Conformément aux conditions déterminées par le ministre de la Santé en vertu de l’article 107 de la LG4S et à l’article 24 de la LMRI, Santé Québec doit obtenir l’autorisation de la ministre des Relations internationales et de la Francophonie avant de conclure, pour elle-même ou pour un établissement regroupé, une entente avec un gouvernement étranger ou l’un de ses ministères, une organisation internationale ou un organisme de ce gouvernement ou de cette organisation. Cette autorisation prend la forme d’un arrêté ministériel délivré par la ministre des Relations internationales et de la Francophonie.
Ce processus d’autorisation relève de la responsabilité de la Direction des engagements internationaux et partenariats (DEIP) du ministère des Relations internationales et de la Francophonie (MRIF), en collaboration avec la Direction des affaires intergouvernementales et internationales (DAII) du ministère de la Santé et des Services sociaux (MSSS).
Tous les projets impliquant la conclusion d’une entente avec un gouvernement étranger ou l'un de ses ministères, une organisation internationale ou un organisme de ce gouvernement ou de cette organisation doivent faire l’objet d’une analyse en regard des conditions énoncées ci-dessous.

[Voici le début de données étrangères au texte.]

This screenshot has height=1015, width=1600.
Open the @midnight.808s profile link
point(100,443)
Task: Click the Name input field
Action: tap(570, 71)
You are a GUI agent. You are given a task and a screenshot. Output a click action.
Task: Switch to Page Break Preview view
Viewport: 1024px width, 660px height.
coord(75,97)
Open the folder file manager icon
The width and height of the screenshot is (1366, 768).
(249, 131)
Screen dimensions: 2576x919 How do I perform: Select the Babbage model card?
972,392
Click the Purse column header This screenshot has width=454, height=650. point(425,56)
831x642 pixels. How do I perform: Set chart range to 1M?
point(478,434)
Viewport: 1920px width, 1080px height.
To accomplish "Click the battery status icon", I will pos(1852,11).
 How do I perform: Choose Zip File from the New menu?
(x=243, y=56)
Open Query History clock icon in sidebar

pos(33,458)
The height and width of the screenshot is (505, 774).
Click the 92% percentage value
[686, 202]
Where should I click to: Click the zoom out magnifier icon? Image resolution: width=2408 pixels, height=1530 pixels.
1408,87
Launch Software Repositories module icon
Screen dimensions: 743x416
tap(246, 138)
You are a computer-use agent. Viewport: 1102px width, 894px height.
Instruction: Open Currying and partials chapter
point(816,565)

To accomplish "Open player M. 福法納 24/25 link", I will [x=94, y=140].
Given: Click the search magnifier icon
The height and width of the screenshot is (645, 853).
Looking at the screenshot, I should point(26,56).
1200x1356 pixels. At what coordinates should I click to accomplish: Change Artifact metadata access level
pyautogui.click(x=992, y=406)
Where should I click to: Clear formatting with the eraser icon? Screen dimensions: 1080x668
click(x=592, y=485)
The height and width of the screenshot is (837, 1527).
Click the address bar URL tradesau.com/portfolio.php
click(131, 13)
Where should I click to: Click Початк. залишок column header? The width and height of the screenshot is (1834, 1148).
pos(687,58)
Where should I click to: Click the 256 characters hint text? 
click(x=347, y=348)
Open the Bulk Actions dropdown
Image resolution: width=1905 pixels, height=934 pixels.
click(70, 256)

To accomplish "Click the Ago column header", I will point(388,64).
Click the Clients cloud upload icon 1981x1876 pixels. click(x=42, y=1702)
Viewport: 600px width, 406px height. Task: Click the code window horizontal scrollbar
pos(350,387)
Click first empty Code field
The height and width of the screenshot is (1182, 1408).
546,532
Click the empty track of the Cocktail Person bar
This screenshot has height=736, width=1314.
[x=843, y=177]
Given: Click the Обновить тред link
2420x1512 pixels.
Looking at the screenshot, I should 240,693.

Cette analyse doit être réalisée dès le début du processus de négociation du projet d’entente et implique notamment les étapes suivantes :
- la présentation du projet à la DAII, direction responsable au MSSS de coordonner l’analyse des projets d’entente internationale;
- l'analyse du projet d’entente par la DAII, en collaboration avec les directions concernées au MSSS et en concertation avec la DEIP du MRIF;
- la négociation en continu de l’entente avec le partenaire étranger;
- la révision et l’amendement, s’il y a lieu, du projet d’entente selon les commentaires du MSSS et du MRIF;
- une fois que le projet d’entente satisfait l’ensemble des parties, la préparation, par le MSSS, des documents nécessaires à la délivrance de l’arrêté ministériel par le MRIF;
- la transmission d’une copie électronique de l’arrêté ministériel par le MSSS à Santé Québec.
Conditions à respecter
Lors de la négociation d’une entente avec un gouvernement étranger ou l'un de ses ministères, une organisation internationale ou un organisme de ce gouvernement ou de cette organisation, Santé Québec doit s’assurer que la signature de cette entente :
- s’inscrit en cohérence avec sa mission en vue de l’exécution de ses fonctions et les orientations ministérielles en vigueur;
- n’a pas d’impact négatif sur l’accès des patients québécois au système de santé et de services sociaux;
- n’inclut pas le traitement de patients étrangers au Québec;
- ne comporte pas de risques financiers;
- n’implique pas un transfert de ses droits et responsabilités au profit d'une compagnie privée.
Il revient à Santé Québec de faire la démonstration que le projet d’entente ne contrevient pas aux conditions énoncées ci‑dessus.
Nullité de l'entente
Le défaut pour Santé Québec d’obtenir l’arrêté ministériel avant la signature de l’entente rend celle-ci nulle. Il est donc essentiel que le MSSS soit impliqué dès le début du processus de négociation du projet d’entente afin de procéder à l’analyse et à la demande de délivrance de l’arrêté ministériel auprès des autorités du MRIF.
Modification de l’entente
Toute modification à une entente conclue avec un gouvernement étranger ou l'un de ses ministères, une organisation internationale ou un organisme de ce gouvernement ou de cette organisation doit faire l’objet d’une analyse de la part du MSSS afin d’obtenir l’autorisation préalable de la ministre des Relations internationales et de la Francophonie.